University of Washington

DIRECTOR Michael Schwartz, MD - University of Washington NORC Website


The overall theme of the research supported by the University of Washington's NORC focuses on the role of nutrition in the etiology, prevention, and management of chronic disease. The center's research is based on four central themes:
  • Body Weight Regulation & Obesity
  • Adipose Tissue Biology & Inflammation
  • Lipids & Atherosclerosis
  • Diabetes
The objectives of the University of Washington NORC are to:
  • Promote multidisciplinary interactions in nutrition and obesity research by providing an attractive and nurturing environment designed to increase productivity, enhance efficiency, and generate new ideas through organized interdisciplinary collaborative efforts and dissemination of research information among scientists and clinicians of various backgrounds.
  • Integrate, coordinate, and foster interdisciplinary collaborative studies among investigators interested in nutrition and obesity at the University of Washington.
  • Provide initial support for junior investigators or those new to the field of nutrition and obesity, and to stimulate the application of knowledge from related fields to the area of nutrition and obesity.
  • Improve education in nutrition and obesity research and in the practice and principles of clinical nutrition for medical students, students in allied health professions, and practicing physicians.

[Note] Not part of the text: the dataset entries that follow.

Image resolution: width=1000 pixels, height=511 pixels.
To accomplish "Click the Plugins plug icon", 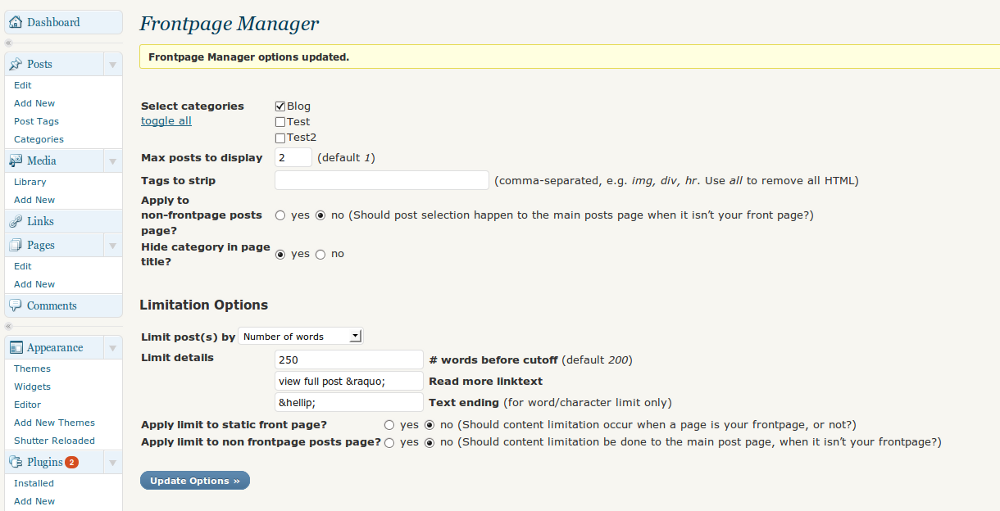I will pos(16,462).
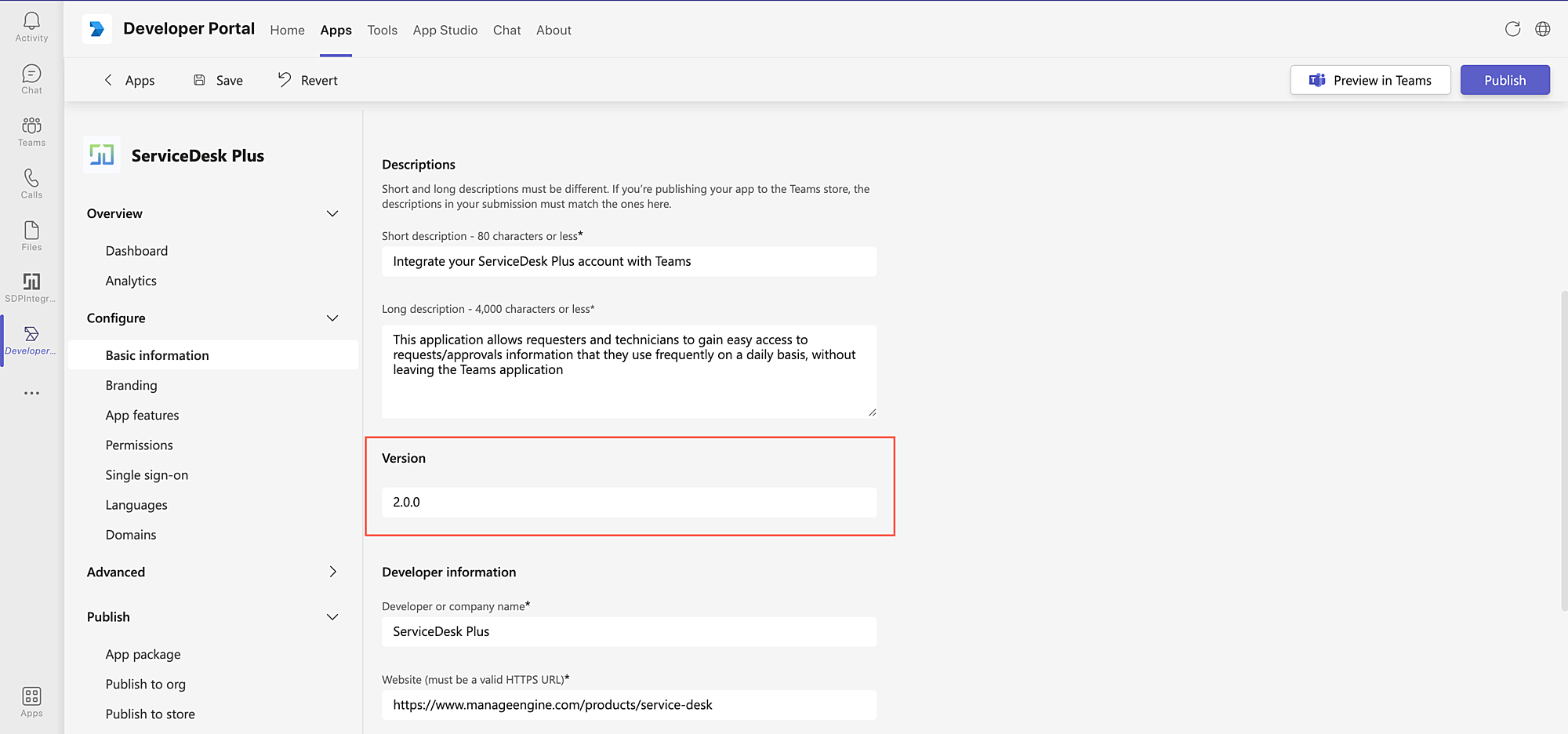Click the refresh icon at top right
Image resolution: width=1568 pixels, height=734 pixels.
(x=1512, y=29)

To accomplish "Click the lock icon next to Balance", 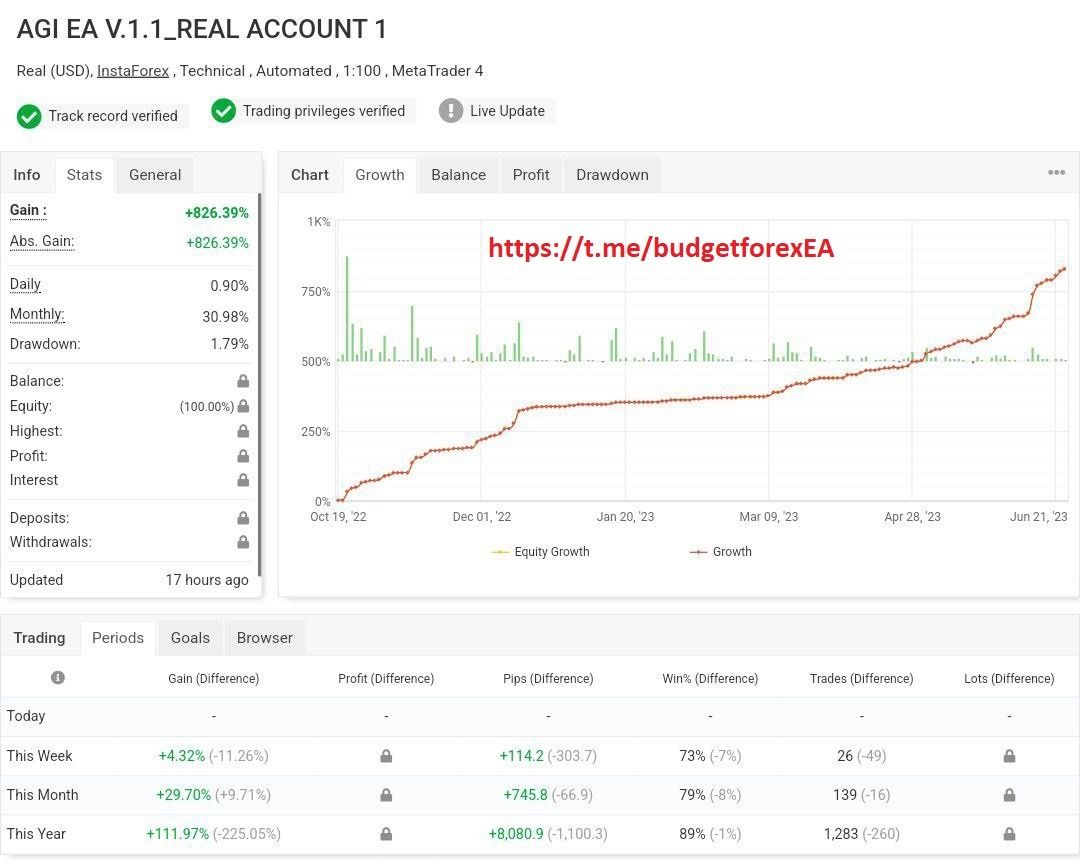I will tap(243, 381).
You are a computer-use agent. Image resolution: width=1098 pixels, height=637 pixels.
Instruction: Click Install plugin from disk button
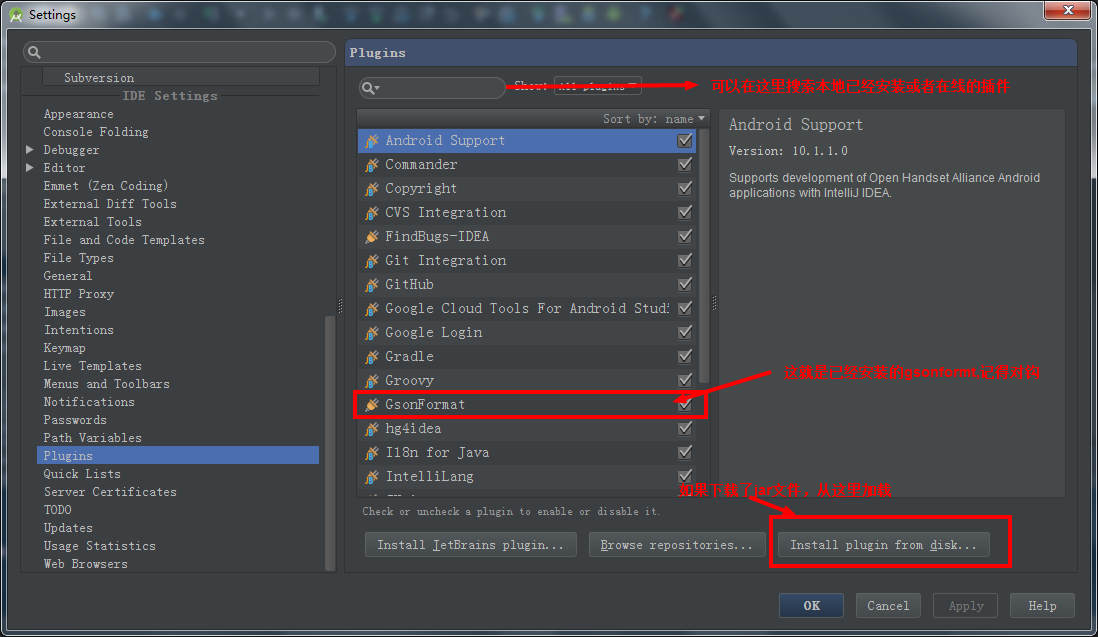point(883,545)

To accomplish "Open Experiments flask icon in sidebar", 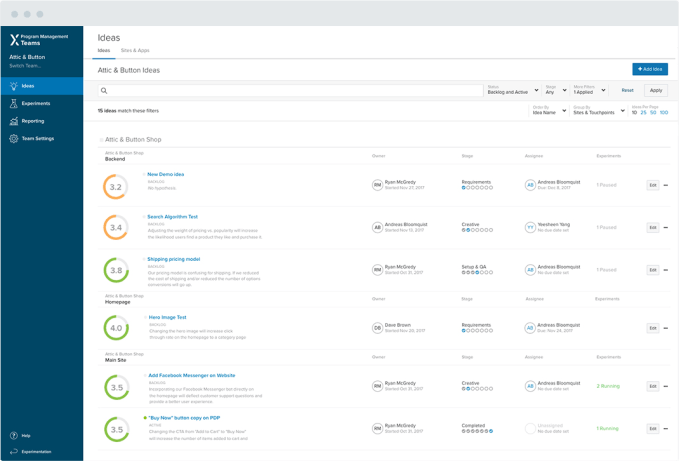I will point(14,103).
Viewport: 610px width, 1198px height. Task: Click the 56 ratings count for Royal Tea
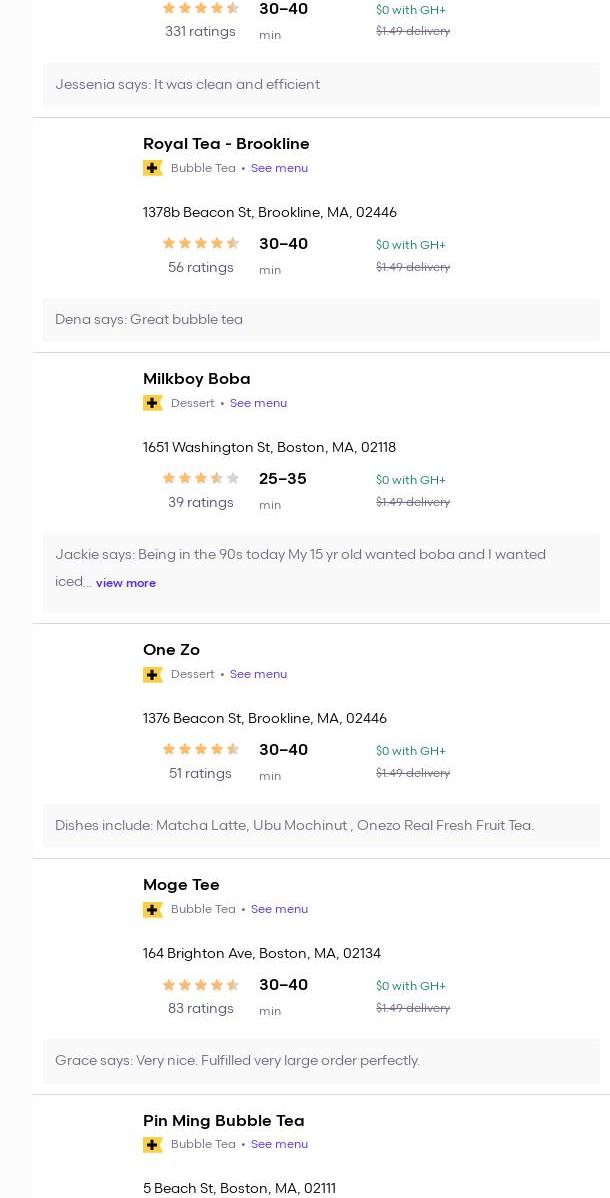201,267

Adipose Tissue and Lipid Biology Core
The Adipose Tissue and Lipid Biology Core provides assistance for in vivo and in vitro studies of adipose tissue and lipid biology.

Analytic Core
The Analytic Core provides cost-efficient, state-of-the-art nutritional assays and method development for metabolomics research.

Energy Balance and Glucose Metabolism Core
The Energy Balance and Glucose Metabolism Core offers assistance with measurements of body composition, energy balance and glucose metabolism for research involving rodents and specialized metabolic imaging capability for humans.